§ What to work on
Only the images are to be dropped; the records themselves must be repeated exactly.

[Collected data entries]

|---|

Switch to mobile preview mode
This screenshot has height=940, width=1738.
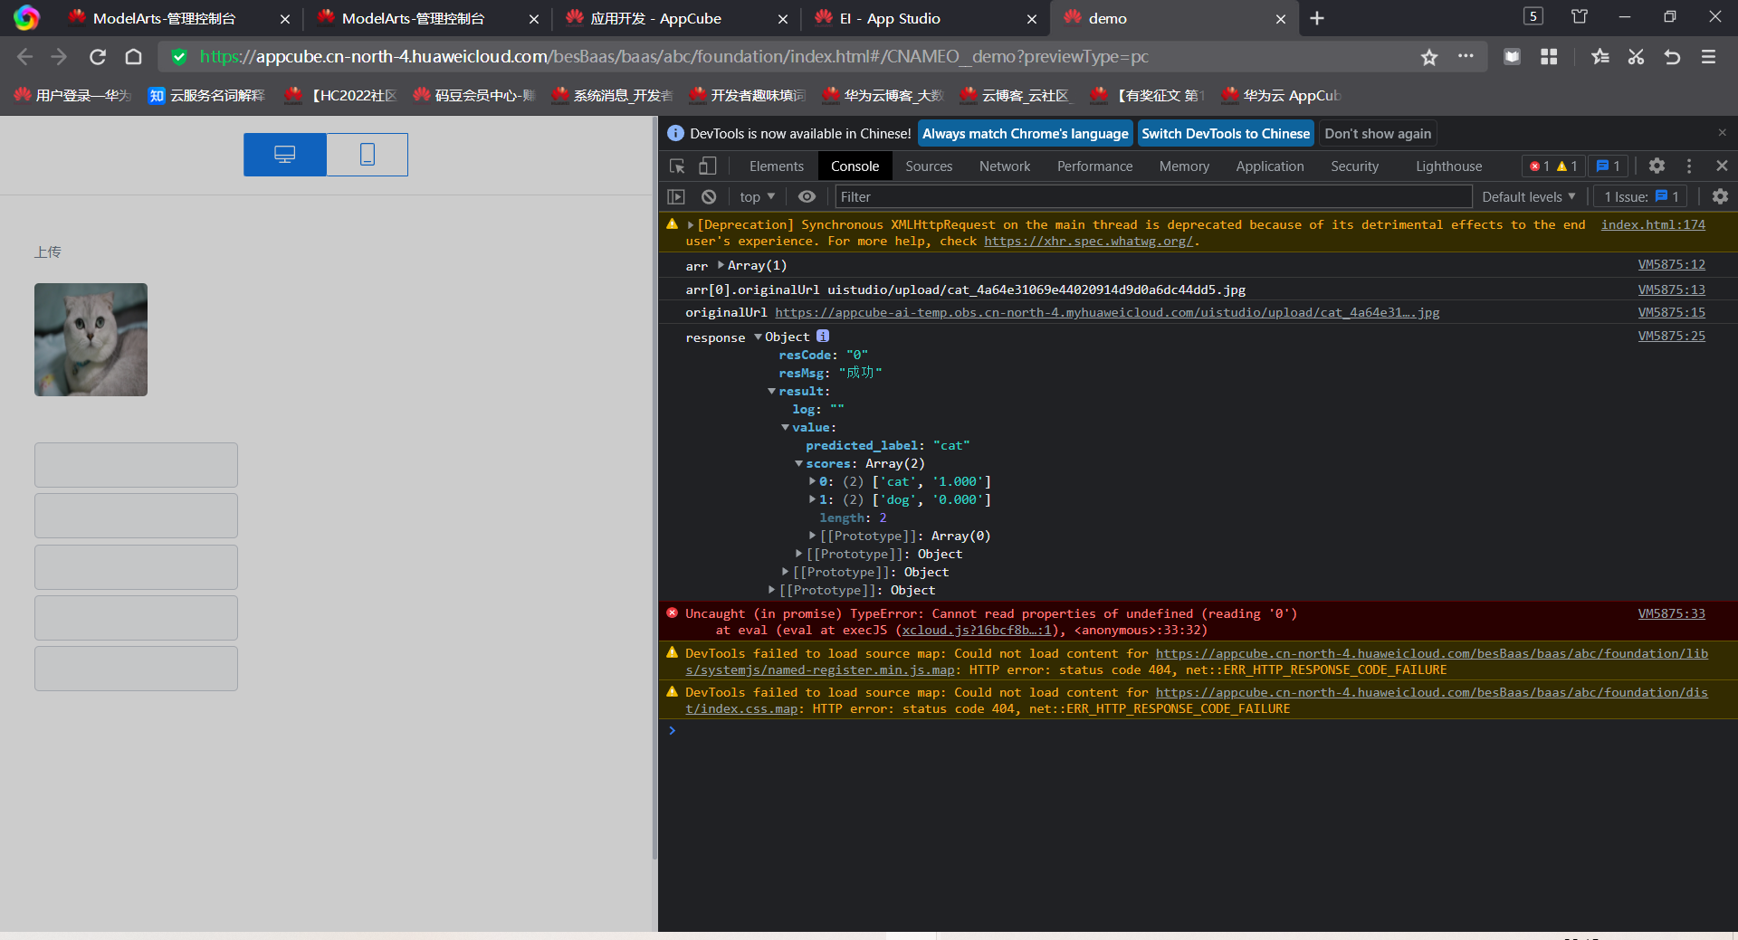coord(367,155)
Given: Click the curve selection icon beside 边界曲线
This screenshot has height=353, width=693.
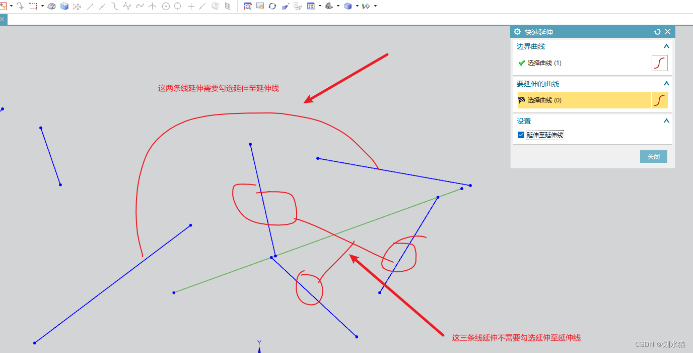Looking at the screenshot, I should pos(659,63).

|---|

§ Exercise output
Switch to mobile preview mode
This screenshot has height=940, width=1738.
coord(367,155)
Given: Click the curve selection icon beside 边界曲线
This screenshot has height=353, width=693.
Looking at the screenshot, I should pos(659,63).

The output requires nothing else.